I attended the NBJ Summit in Dana Point in July and once again the event was a big hit with a large group from across the supplement industry. Many congratulations to Jerry Holly and Jeff Bland for their lifetime achievement awards. One of the highlights was a final day panel featuring David Vladeck of FTC, Daniel Fabricant of FDA and Ralph Tyler, now with Venable, but for many years the Chief General Counsel of the FDA. There is a widespread belief in the supplement industry that both FDA and FTC are unfairly targeting the industry and even using the power of the press to make unwarranted claims of widespread abuse by the industry of, for example, the GMP regulations.
There were multiple references to well-known cases involving Nestlé, Danone and Kellogg’s where the FTC pursued and subsequently obtained consent decrees, which prohibit these companies from making claims that FTC determined are out of line. It is no accident that these actions involve well-known multinational companies. This was perhaps a “warning” to other smaller companies that the Commission would not hesitate to take action to secure consent decrees.

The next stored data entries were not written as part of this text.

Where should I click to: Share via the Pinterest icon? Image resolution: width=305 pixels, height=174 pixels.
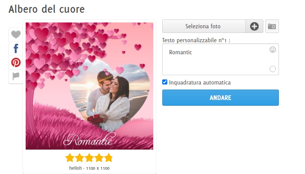tap(16, 62)
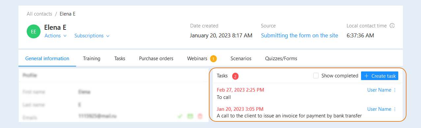Delete the email using the red trash icon
Image resolution: width=421 pixels, height=128 pixels.
pos(200,116)
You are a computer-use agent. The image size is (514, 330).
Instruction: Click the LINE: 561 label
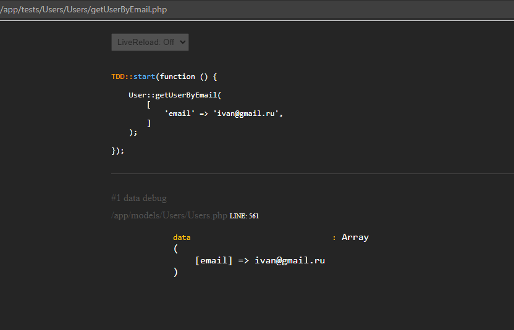(x=244, y=216)
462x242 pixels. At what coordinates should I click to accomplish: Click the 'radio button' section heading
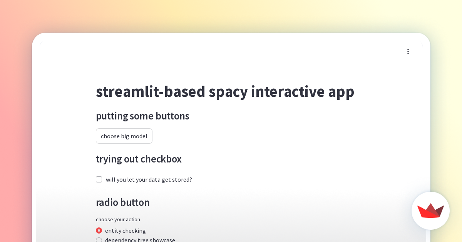click(x=123, y=202)
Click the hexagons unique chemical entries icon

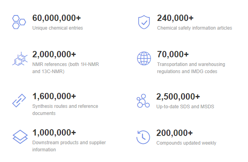[x=19, y=22]
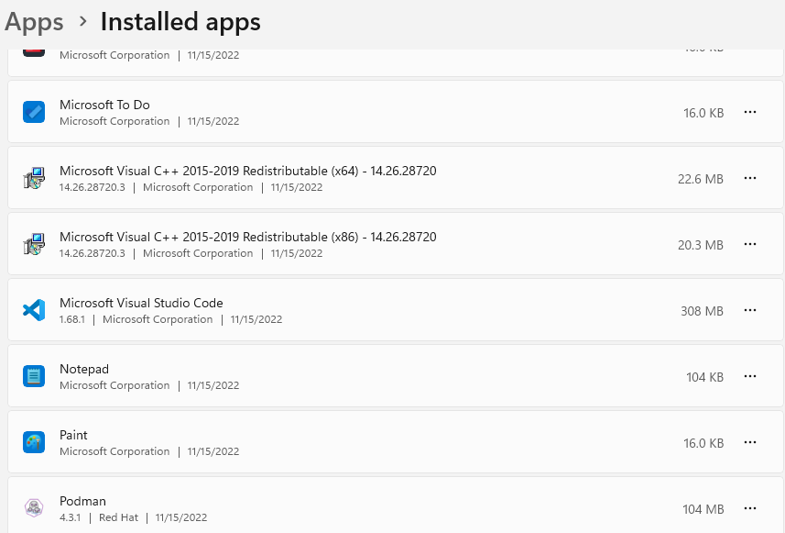Click the Podman app icon
785x533 pixels.
click(34, 507)
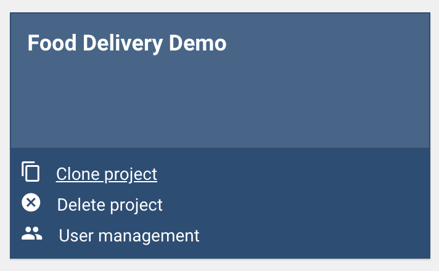Click the word 'User' in the last action
This screenshot has width=439, height=271.
pyautogui.click(x=75, y=235)
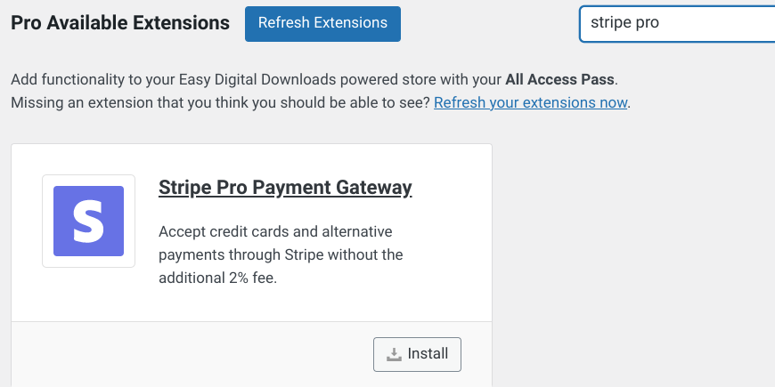775x387 pixels.
Task: Click the Refresh Extensions button
Action: (x=322, y=24)
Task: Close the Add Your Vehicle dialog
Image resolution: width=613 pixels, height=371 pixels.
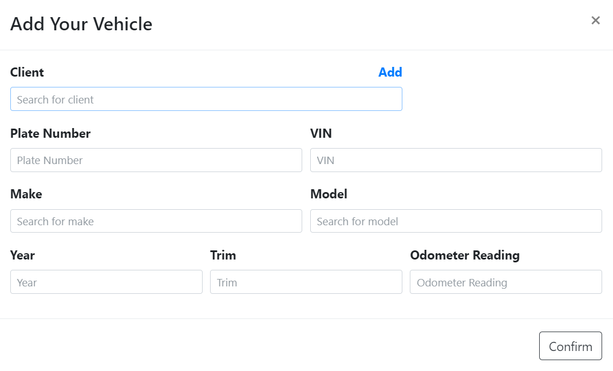Action: click(595, 20)
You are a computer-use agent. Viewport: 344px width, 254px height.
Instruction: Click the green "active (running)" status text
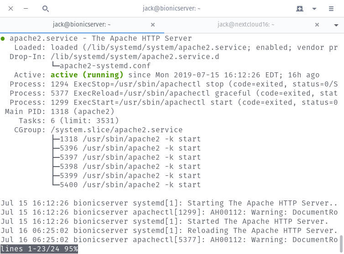coord(87,75)
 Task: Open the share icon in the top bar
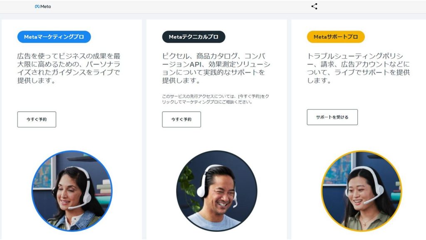coord(315,6)
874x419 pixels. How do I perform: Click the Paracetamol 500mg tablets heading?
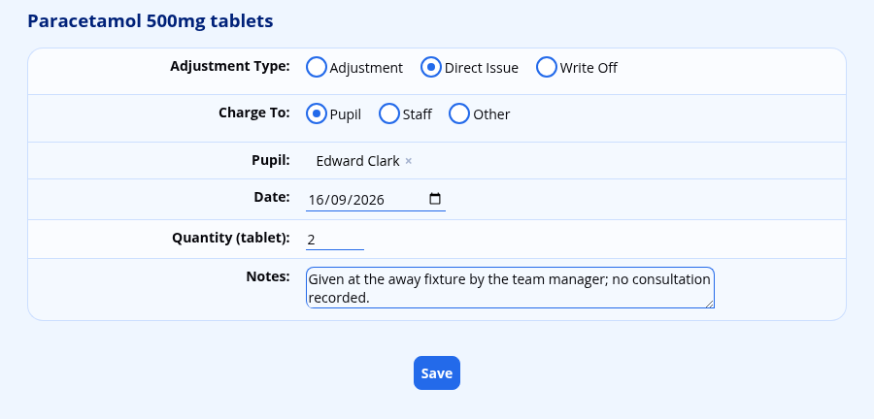pyautogui.click(x=151, y=21)
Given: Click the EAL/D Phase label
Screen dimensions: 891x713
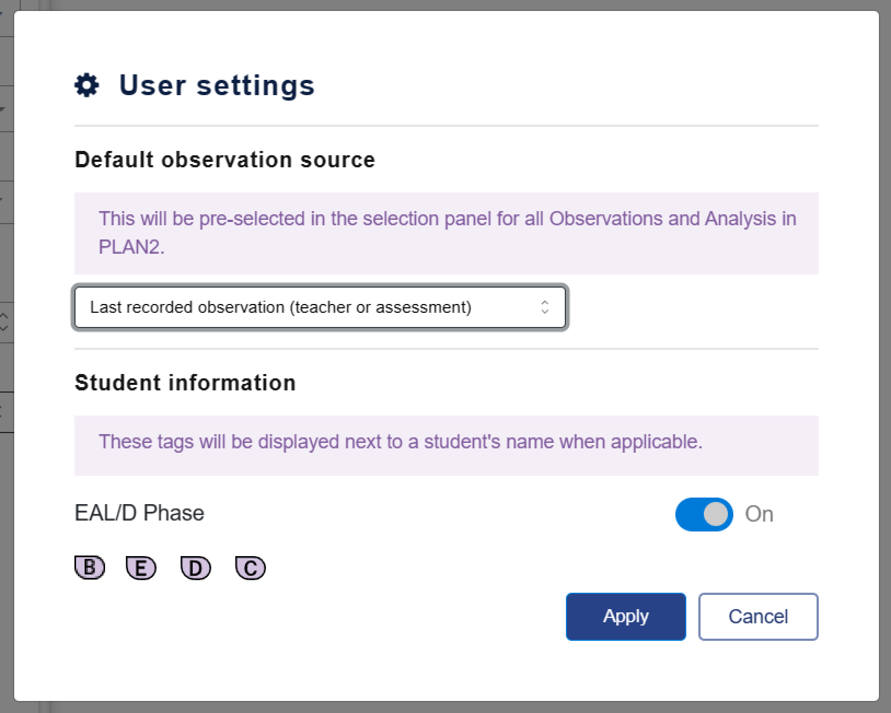Looking at the screenshot, I should click(139, 513).
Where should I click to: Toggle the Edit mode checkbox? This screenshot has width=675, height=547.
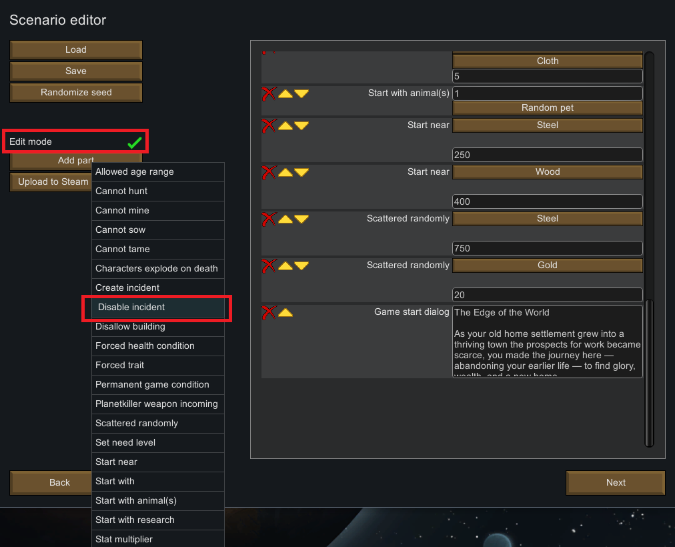click(135, 142)
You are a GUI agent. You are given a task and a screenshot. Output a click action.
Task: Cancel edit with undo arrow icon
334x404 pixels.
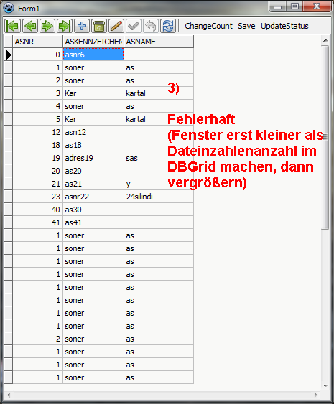[x=151, y=26]
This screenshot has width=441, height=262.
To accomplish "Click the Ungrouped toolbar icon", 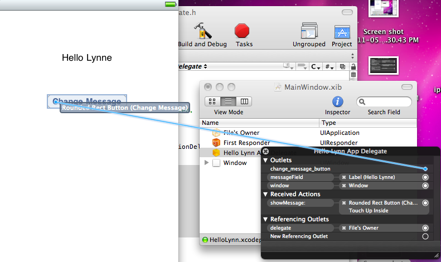I will pos(309,32).
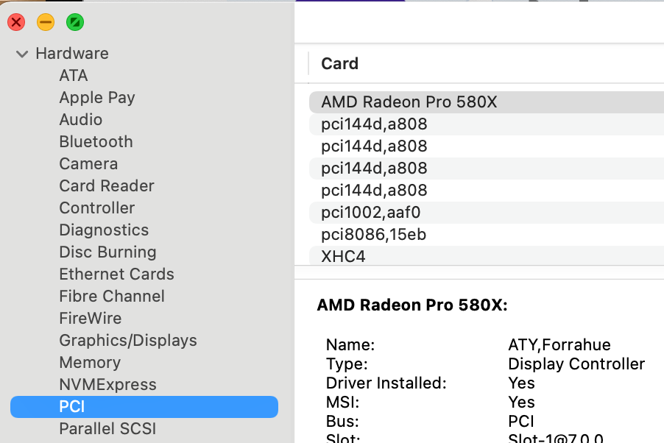Select Diagnostics in the sidebar

[104, 230]
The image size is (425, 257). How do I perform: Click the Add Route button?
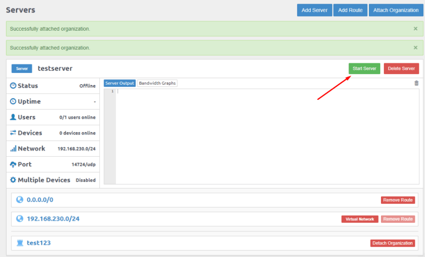[x=350, y=10]
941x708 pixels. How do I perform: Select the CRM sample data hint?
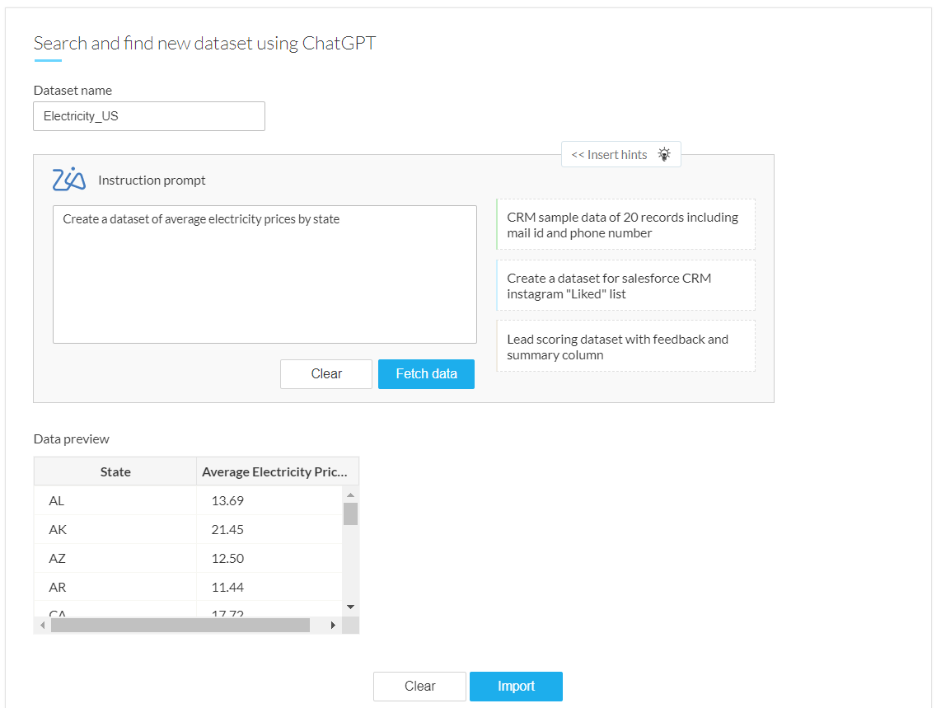point(625,225)
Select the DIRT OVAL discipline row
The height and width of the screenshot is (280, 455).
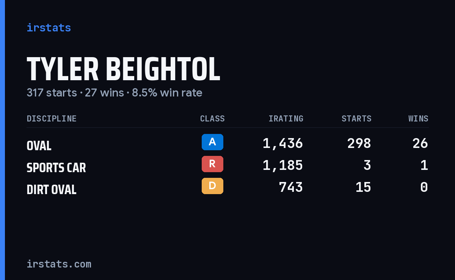(228, 187)
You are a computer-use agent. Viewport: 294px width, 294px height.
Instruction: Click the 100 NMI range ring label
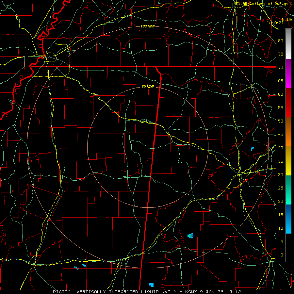pos(148,26)
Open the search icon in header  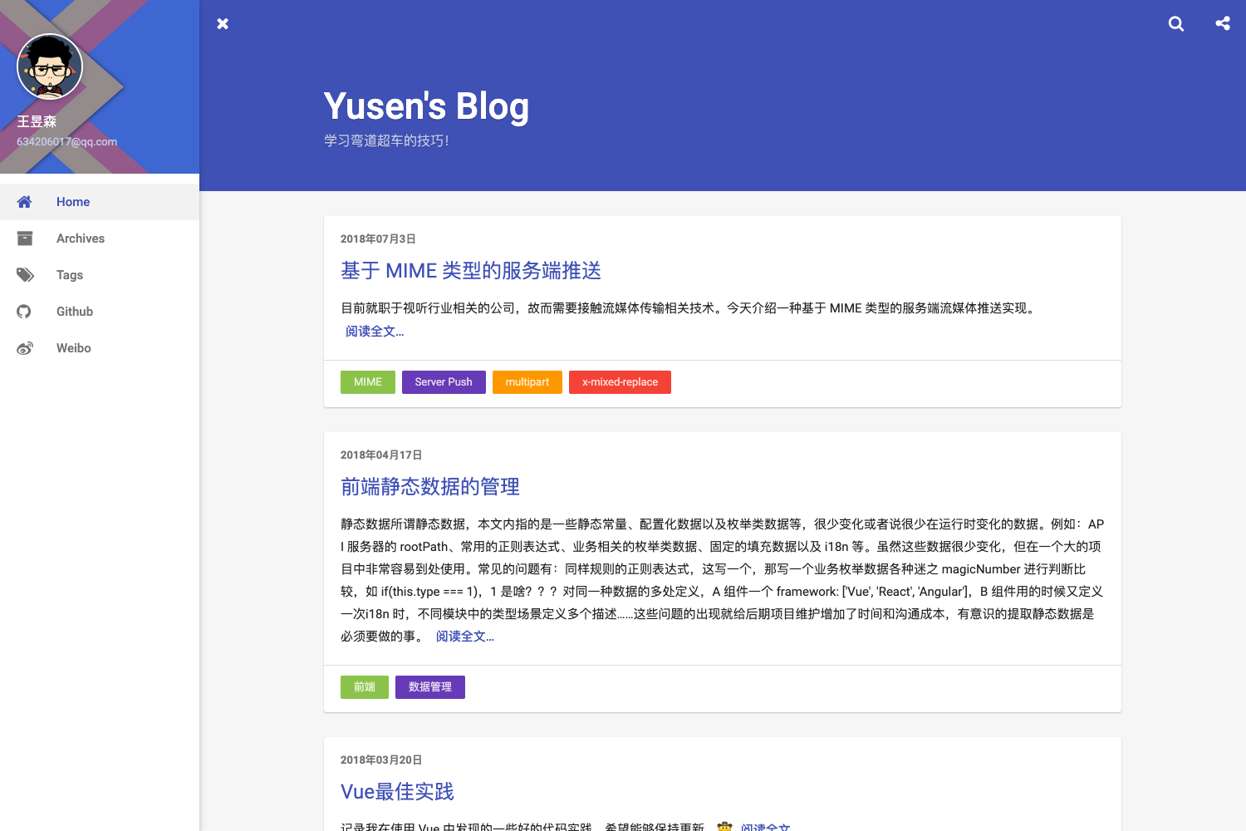[1175, 23]
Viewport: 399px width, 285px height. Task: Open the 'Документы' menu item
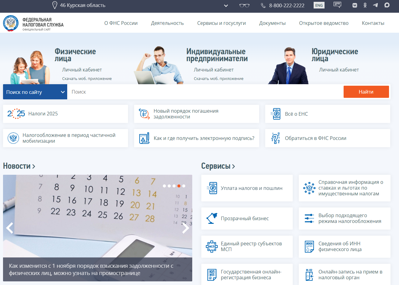pyautogui.click(x=272, y=23)
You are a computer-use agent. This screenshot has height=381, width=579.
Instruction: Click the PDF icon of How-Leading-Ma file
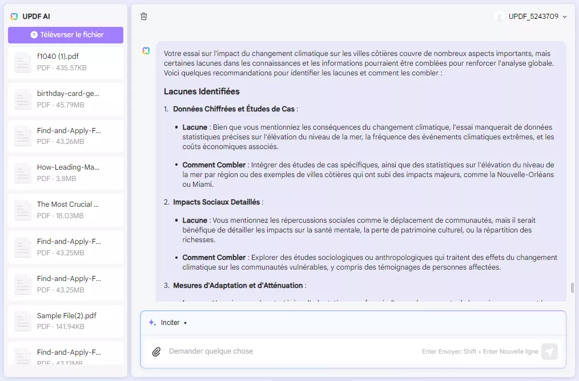(x=22, y=173)

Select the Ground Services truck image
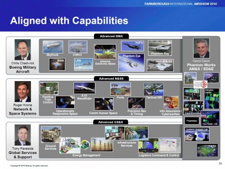point(51,134)
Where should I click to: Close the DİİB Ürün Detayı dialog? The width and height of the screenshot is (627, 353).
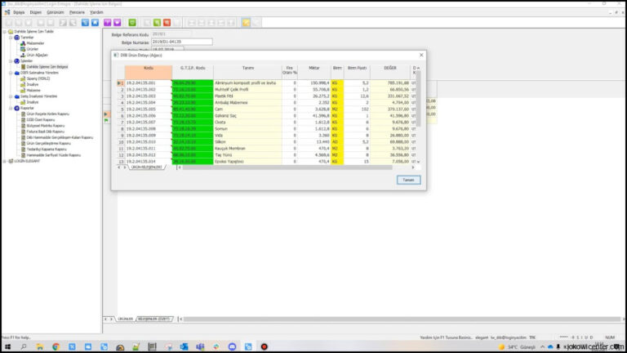coord(420,56)
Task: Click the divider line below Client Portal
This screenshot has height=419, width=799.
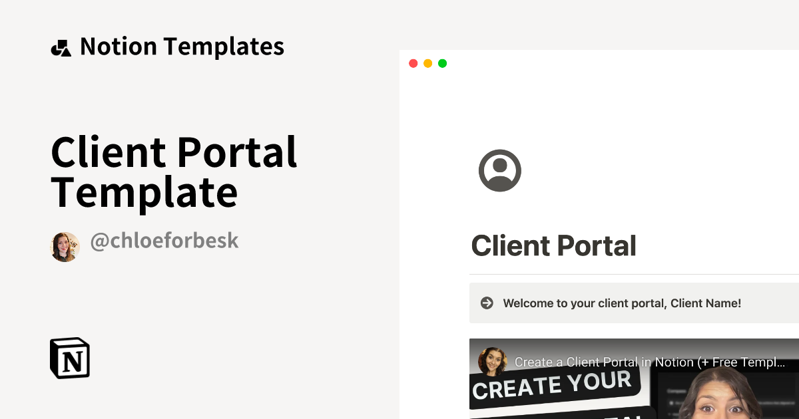Action: 634,274
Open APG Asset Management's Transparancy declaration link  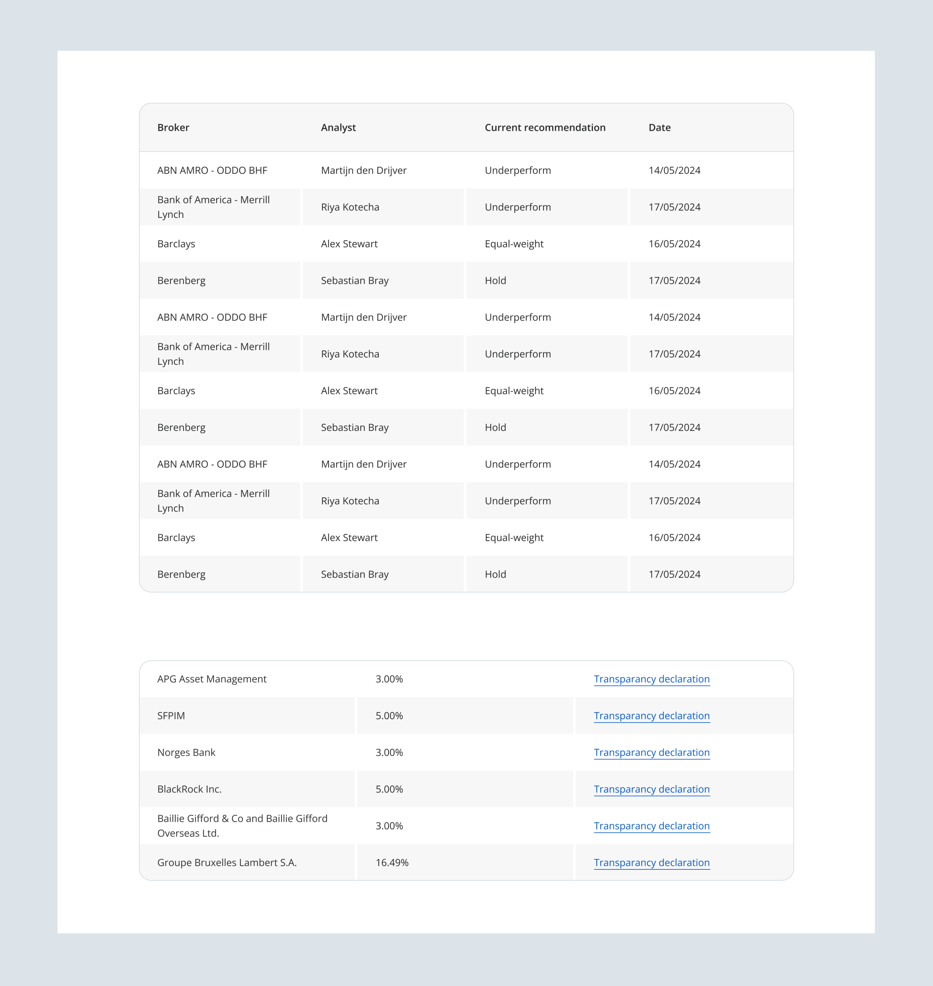pos(652,679)
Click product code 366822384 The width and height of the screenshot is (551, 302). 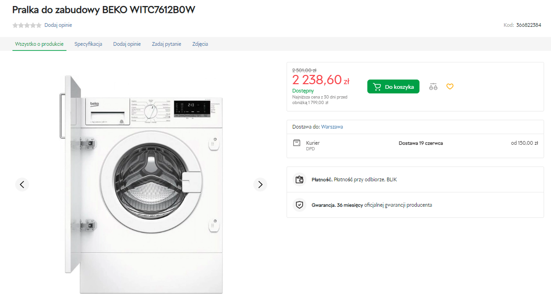click(x=528, y=25)
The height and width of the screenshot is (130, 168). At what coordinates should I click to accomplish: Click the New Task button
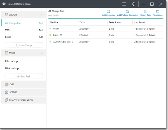pos(24,76)
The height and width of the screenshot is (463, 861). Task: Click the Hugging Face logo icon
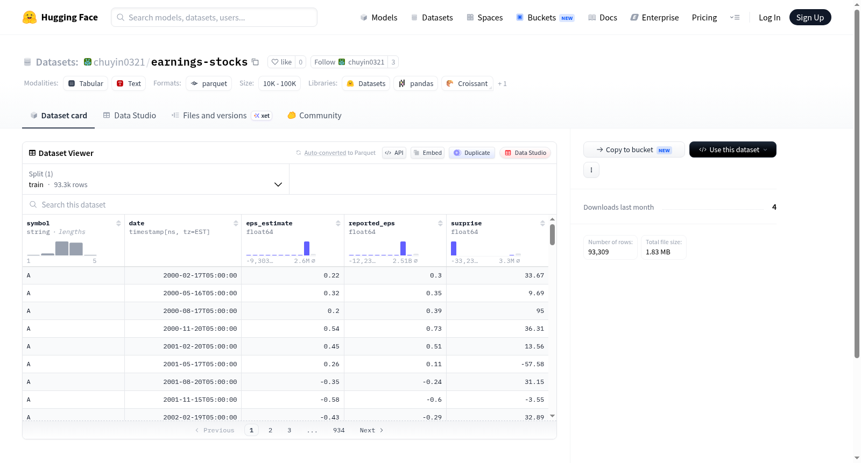[x=30, y=17]
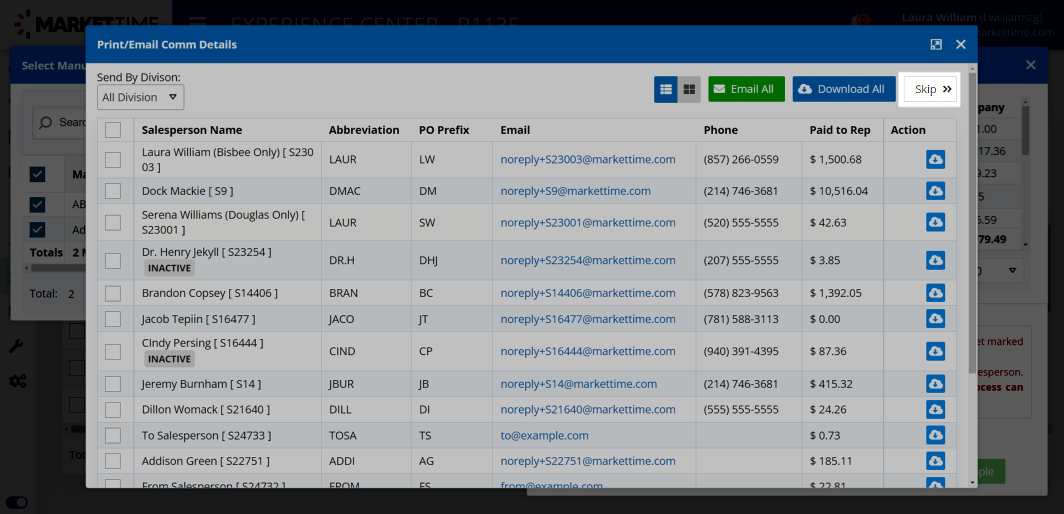
Task: Click download icon for Jeremy Burnham
Action: pyautogui.click(x=935, y=384)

But does prohibiting claims really impact sales? Or are these companies rushing to settle these matters to avoid negative publicity? I think the truth lies somewhere in between. For example, one claim was that “DanActive is clinically proven to help strengthen your body’s defenses,” but the actual advertisement implied that consuming the product would prevent children from getting colds and flu. This is a powerful claim and I can well understand why the company would want to promote this benefit. However, when FTC started the proceedings to halt the claim, it simultaneously involved the Attorneys General from 39 states. The final settlement required Danone to pay a $21 million. In other words, FTC ensured that the financial penalty for Danone was sufficiently large so that they would be highly motivated to settle rather than litigate and try to win a long drawn out legal battle.
Moving on…there was some reference but little comment at the NBJ Summit on the current dispute between the makers of POM Wonderful and FTC. Understandably, Mr. Vladeck did not want to go into detail over a matter that has been appealed by both sides. But it also seems clear that neither side is pushing for a settlement. Of course, POM, which is privately held by the immensely wealthy Resnick family can afford to pursue legal action where others might be motivated to settle. The case is already attracting a lot of interest because the first judgment suggests that the proof for making claims does not necessarily have to be two, double-blind, placebo-controlled clinical trials. If that stands, in theory, it will make it much easier for companies to use less rigorous scientific testing to support product claims.
The Kellogg’s case is also interesting. Here, FTC was mainly concerned about the company using data from a clinical study that were taken out of context in support of a claim. I doubt many consumers would be persuaded to increase their purchase of Kellogg’s cereal because of an ad claiming increased attentiveness, but the cereal market is big, hyper competitive and companies fight battles over fractions of share points. So, marketers are looking for any edge they can to make their products seem more relevant to busy mothers. The product in this case was one of Kellogg’s sugary cereals and since the company has been receiving unfavorable comments for some time, perhaps the intent of the claim was to cast a positive light around a product that has 12 grams of sugar per serving. However, I doubt whether having the claim or not has made much difference to the company’s business results.